Forse per questo suo animo sgualcito Costabile guardò ai suoi maestri-padri: prima da studente del liceo classico “Fiorentino” di Nicastro si legò al docente e filosofo Oreste Borrello. Poi, dopo una breve parentesi universitaria messinese, a Roma, dove, laureatosi in Lettere alla Sapienza, con una tesi in paleografia, tra gli anni ’40 e ’50 «s’inserì in una cerchia di giovani intellettuali che con il proprio fermento artistico contribuiranno a un autentico e profondo rinnovamento culturale della Capitale e del Paese» (così Mazzei): Bassani, Accrocca, Citati, Pasolini, Saviane, Enotrio Pugliese e, sopra tutti, Ungaretti, di cui fu allievo e rimase sempre per lui maestro di vita e di poesia.

Nasceva un poeta e ne dava conferma la sua prima raccolta del 1950, «Via degli Ulivi», apprezzata, tra gli altri, da Vittorio Sereni, da Giorgio Caproni, da Raffaello Brignetti (con cui Costabile intrattenne un intenso rapporto di amicizia). E cresceva la sua poesia radicata nella riflessione filosofica sul senso stesso dell’uomo, tra stupori ed epifanie «nel sonno degli ulivi», e nella meditatio mortis che è parte della natura, modello di bellezza e moralità, eden smarrito «negli anonimi spazi della città» dove il poeta non trovava «più nulla degli anni perduti», né «dell’infanzia dei profumi».

E se «Via degli Ulivi» conteneva già una dichiarazione di poetica, con l’io lirico dilatato a farsi compartecipe dell’assenza, della mancanza, della perdita di cui l’uomo è malato, tra macerie e abbandoni, con «La rosa nel bicchiere» (1961) «vertice e punto di rottura di una poesia altissima, severo capolavoro» – scrive Aldo Nove – , la lacerazione del verbo, diviso tra passato mitico della Calabria e urgenza della contemporaneità, si rapprende, tra sussulti e sospensioni (con l’uso frequente dello stile nominale), sui temi scottanti del reale.

Penetrare le ombre di esili e migrazioni diventava pasoliniana denuncia dell’omologazione; mentre il poeta viveva ancora una complicata vicenda famigliare, la parola scavata fino all’essenziale a far emergere voci arcane e moti misteriosi, inquietudini e furori: un io in rivolta anche con se stesso che registrava tra epigrammismo folgorante e audaci accostamenti sinestetici, come «uva e alba» fossero «diventati merce».

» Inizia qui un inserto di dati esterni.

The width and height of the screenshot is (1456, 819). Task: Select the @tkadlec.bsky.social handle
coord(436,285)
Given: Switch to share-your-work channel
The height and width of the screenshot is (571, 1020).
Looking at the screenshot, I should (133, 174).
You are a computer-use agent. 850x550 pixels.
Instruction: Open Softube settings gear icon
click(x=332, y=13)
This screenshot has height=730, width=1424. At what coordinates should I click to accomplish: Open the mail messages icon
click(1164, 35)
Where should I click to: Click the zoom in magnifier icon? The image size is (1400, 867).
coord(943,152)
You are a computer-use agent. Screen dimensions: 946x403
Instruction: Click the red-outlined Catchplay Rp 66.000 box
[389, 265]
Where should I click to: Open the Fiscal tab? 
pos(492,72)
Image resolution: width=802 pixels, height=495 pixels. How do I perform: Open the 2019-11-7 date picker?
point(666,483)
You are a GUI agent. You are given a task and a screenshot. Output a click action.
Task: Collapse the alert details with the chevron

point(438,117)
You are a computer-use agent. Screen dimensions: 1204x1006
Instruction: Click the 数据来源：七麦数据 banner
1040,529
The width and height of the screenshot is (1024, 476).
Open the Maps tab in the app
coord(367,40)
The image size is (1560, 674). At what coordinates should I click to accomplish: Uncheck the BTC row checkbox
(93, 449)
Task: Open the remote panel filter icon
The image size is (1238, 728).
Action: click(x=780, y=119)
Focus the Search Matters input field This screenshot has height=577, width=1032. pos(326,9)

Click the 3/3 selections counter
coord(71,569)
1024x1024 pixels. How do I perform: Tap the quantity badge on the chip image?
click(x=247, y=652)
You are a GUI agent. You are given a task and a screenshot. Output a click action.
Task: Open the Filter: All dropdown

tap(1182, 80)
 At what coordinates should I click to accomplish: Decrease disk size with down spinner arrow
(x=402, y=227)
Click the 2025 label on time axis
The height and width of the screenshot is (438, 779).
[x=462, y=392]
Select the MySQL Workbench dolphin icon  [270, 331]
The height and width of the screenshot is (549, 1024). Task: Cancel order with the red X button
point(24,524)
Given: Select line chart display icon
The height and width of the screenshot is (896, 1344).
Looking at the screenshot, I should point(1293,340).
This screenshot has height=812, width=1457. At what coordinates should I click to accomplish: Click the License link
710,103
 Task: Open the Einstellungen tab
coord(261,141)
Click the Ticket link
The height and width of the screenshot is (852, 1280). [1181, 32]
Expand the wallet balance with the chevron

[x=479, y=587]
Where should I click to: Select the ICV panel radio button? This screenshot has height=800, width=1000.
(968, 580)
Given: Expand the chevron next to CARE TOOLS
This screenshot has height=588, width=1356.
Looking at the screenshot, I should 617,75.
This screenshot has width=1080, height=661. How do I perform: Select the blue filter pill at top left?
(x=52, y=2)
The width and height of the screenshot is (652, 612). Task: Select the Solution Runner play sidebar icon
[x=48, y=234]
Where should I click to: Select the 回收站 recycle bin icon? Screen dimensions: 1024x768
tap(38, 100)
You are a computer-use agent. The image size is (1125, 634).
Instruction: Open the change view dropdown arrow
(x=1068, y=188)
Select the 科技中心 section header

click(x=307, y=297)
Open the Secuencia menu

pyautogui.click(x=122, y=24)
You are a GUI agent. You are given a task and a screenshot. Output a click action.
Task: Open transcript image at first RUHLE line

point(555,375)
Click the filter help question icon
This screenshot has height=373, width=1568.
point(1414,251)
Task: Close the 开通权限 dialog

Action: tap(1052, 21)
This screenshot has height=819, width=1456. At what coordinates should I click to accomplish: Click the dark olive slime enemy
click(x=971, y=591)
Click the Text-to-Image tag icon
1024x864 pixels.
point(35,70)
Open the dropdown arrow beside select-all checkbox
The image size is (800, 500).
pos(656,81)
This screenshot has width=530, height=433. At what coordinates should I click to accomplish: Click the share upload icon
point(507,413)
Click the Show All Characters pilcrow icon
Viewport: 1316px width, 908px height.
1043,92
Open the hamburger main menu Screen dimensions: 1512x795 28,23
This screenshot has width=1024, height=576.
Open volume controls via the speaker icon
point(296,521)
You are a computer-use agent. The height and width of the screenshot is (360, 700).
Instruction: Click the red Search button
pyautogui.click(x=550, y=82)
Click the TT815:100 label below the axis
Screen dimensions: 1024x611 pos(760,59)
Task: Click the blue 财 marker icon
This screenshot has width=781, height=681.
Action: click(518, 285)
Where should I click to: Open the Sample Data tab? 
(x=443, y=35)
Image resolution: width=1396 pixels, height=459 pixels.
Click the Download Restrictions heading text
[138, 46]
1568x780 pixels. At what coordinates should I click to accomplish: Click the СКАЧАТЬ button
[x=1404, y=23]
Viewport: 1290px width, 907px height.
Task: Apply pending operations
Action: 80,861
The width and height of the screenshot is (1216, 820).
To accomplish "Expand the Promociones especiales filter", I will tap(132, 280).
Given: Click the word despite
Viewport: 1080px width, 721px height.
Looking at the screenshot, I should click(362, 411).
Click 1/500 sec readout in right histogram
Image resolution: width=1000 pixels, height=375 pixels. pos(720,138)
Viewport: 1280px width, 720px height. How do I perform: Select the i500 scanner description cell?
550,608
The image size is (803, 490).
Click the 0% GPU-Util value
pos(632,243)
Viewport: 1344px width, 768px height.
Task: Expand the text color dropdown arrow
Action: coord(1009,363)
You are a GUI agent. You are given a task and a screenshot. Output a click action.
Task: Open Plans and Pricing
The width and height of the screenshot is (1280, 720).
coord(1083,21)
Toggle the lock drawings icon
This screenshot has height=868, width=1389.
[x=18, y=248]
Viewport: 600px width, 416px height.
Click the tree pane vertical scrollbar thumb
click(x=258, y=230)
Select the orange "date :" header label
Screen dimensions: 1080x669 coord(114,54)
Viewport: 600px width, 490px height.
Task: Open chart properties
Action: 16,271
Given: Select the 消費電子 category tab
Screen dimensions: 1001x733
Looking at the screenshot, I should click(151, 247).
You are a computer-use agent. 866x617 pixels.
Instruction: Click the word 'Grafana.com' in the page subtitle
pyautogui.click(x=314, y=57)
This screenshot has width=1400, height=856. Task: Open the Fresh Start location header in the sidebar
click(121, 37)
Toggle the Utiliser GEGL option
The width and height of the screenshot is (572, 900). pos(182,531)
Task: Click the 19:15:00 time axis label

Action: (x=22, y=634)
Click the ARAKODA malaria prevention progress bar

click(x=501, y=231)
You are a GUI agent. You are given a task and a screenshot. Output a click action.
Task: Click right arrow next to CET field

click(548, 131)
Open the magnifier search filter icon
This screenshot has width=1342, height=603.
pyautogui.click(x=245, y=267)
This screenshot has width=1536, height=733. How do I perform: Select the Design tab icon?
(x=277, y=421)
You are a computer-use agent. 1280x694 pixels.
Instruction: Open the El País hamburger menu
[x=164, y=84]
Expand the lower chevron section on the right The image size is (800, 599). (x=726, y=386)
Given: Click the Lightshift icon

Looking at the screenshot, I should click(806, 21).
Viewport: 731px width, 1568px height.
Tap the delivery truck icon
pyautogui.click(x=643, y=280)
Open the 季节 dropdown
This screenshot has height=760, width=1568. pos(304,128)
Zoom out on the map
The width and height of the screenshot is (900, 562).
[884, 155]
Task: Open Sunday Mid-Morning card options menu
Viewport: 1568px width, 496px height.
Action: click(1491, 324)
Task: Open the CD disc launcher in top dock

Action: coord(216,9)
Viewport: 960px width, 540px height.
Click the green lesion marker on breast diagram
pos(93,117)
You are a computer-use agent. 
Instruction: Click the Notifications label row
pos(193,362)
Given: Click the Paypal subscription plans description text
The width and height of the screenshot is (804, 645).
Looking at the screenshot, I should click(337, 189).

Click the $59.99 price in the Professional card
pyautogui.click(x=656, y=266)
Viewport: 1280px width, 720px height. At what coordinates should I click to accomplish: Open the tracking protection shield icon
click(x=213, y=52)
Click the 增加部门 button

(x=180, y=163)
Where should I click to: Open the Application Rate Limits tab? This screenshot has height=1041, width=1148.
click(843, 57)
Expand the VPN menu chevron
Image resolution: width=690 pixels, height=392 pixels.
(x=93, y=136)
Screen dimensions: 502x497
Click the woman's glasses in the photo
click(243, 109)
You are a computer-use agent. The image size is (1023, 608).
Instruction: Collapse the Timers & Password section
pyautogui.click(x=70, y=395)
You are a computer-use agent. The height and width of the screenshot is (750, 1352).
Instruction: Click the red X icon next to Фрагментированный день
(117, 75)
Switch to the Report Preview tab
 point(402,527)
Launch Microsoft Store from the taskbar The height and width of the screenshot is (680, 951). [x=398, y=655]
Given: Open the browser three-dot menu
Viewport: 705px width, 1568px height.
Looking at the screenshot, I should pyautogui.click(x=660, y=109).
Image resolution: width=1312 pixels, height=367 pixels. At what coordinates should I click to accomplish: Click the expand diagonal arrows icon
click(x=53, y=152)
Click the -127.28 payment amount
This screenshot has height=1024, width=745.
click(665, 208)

Ma non bastano improvvise accensioni liriche di endecasillabi, come lo splendido «Un passero cinguetta in calabrese» ad addolcire l’amarezza di fronte all’eden perduto: il suo Sud, vittima della «truffa dell’Unità d’Italia», la storia-incubo (come recita in forma antiepica in «1861» e con cadenza da coro greco in «Canto» e «Cammina con Dio»), le elezioni di turno con «l’onorevole che torna calabrese», la disillusione di una «Calabria infame» e lo sguardo innamorato di chi tuttavia non dispera: «Ecco, /io e te, Meridione/ dobbiamo parlarci una volta, ragionare davvero con calma, da soli/,senza raccontarci fantasie/ sulle nostre contrade./ Noi dobbiamo deciderci/ con questo cuore troppo cantastorie» (Apologo da “Noi dobbiamo deciderci”).

La poesia come dimora effettiva ed affettiva, le parole che si fanno stele e obelisco in cui incidere a futura memoria, prima della tragica conclusione della sua vita. «Costabile, grande poeta d’Europa», scrive Aldo Nove.